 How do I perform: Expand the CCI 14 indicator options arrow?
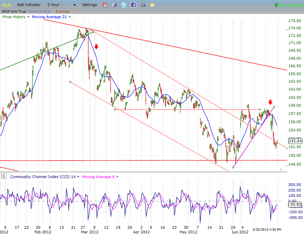click(x=79, y=177)
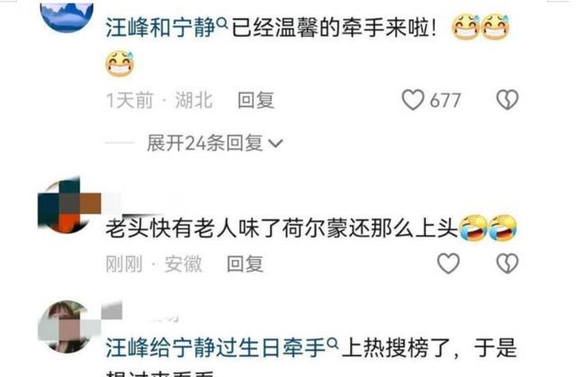This screenshot has width=576, height=377.
Task: Open the 汪峰和宁静 search topic link
Action: pyautogui.click(x=160, y=28)
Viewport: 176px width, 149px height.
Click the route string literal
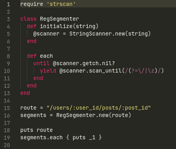pos(99,108)
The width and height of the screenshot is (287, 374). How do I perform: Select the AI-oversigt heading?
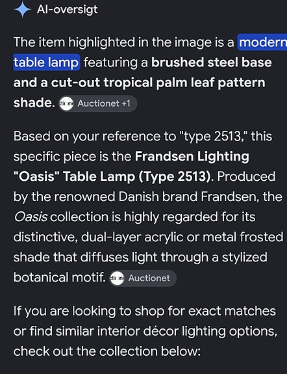(x=67, y=10)
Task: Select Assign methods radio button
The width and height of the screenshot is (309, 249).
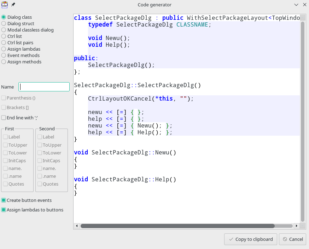Action: (4, 62)
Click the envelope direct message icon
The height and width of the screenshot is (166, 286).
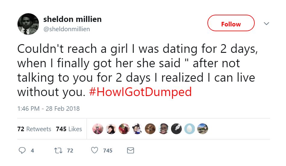130,151
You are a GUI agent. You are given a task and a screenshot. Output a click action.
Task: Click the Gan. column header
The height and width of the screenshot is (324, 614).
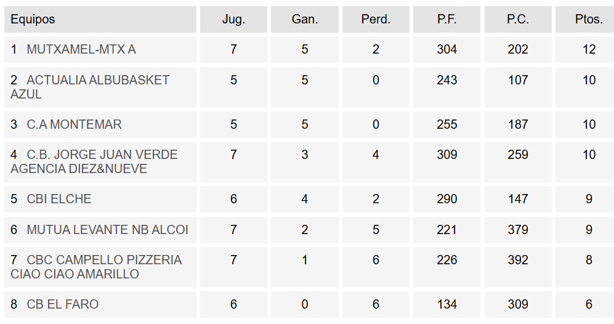[305, 19]
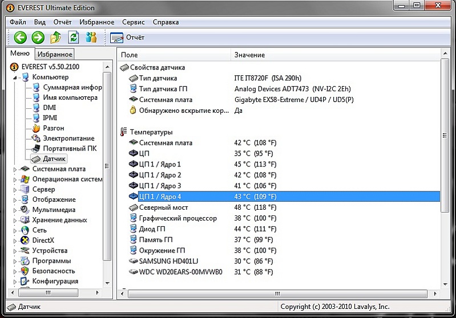The image size is (456, 318).
Task: Select the DirectX tree item
Action: (43, 240)
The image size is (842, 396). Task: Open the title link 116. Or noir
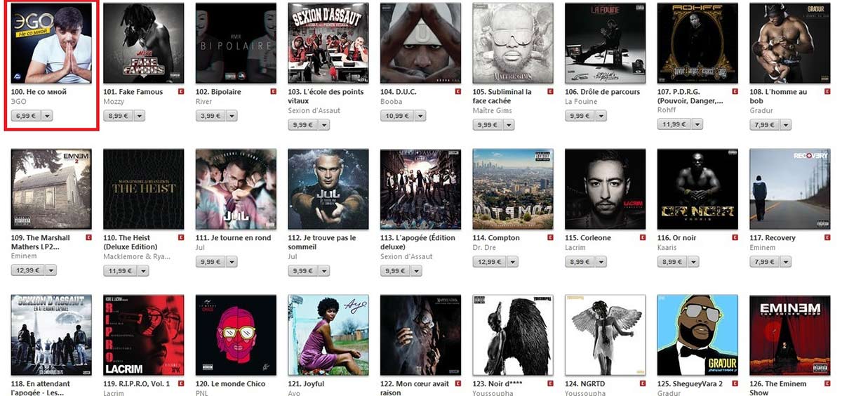click(676, 238)
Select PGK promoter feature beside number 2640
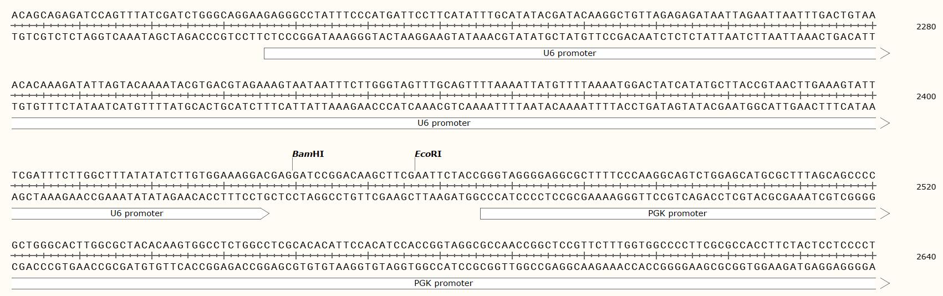 tap(444, 283)
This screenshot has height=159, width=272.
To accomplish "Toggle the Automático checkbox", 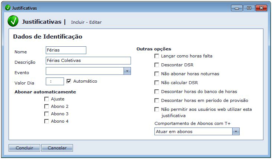I will (69, 81).
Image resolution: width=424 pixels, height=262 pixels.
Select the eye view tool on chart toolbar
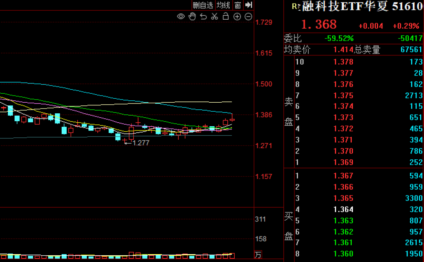(x=181, y=17)
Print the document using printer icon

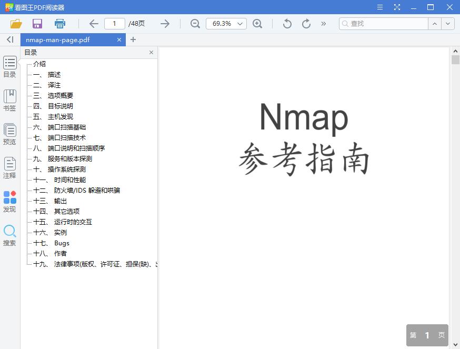tap(59, 23)
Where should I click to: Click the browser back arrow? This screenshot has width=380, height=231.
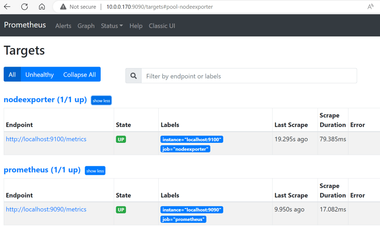point(7,7)
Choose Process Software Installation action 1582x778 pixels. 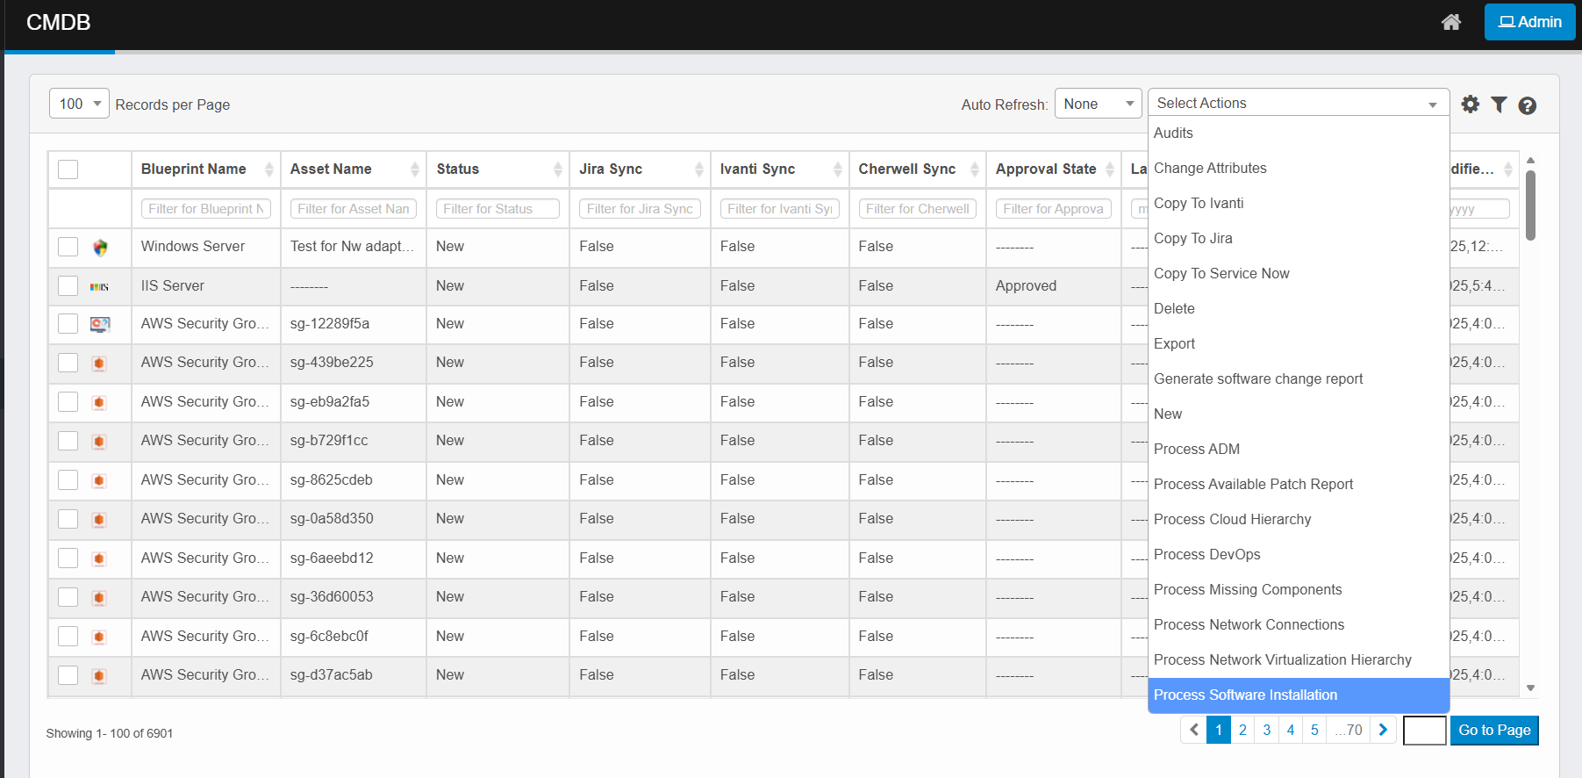point(1245,695)
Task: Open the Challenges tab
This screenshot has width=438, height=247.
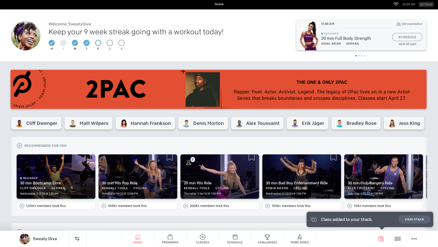Action: (x=267, y=239)
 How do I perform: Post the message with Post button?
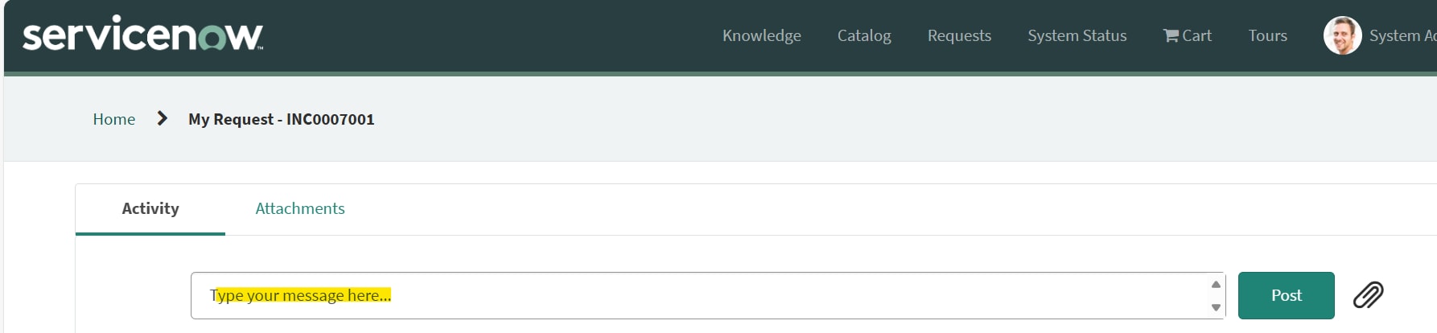click(1286, 295)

————

TASK DETAILS — Everything from the line containing "This screenshot has width=438, height=247." through the last line of the entries is to be output exactly as written, minus any pictures.

THE COMPLETED TASK —
This screenshot has width=438, height=247.
Action: (x=267, y=239)
 How do I perform: Post the message with Post button?
click(1286, 295)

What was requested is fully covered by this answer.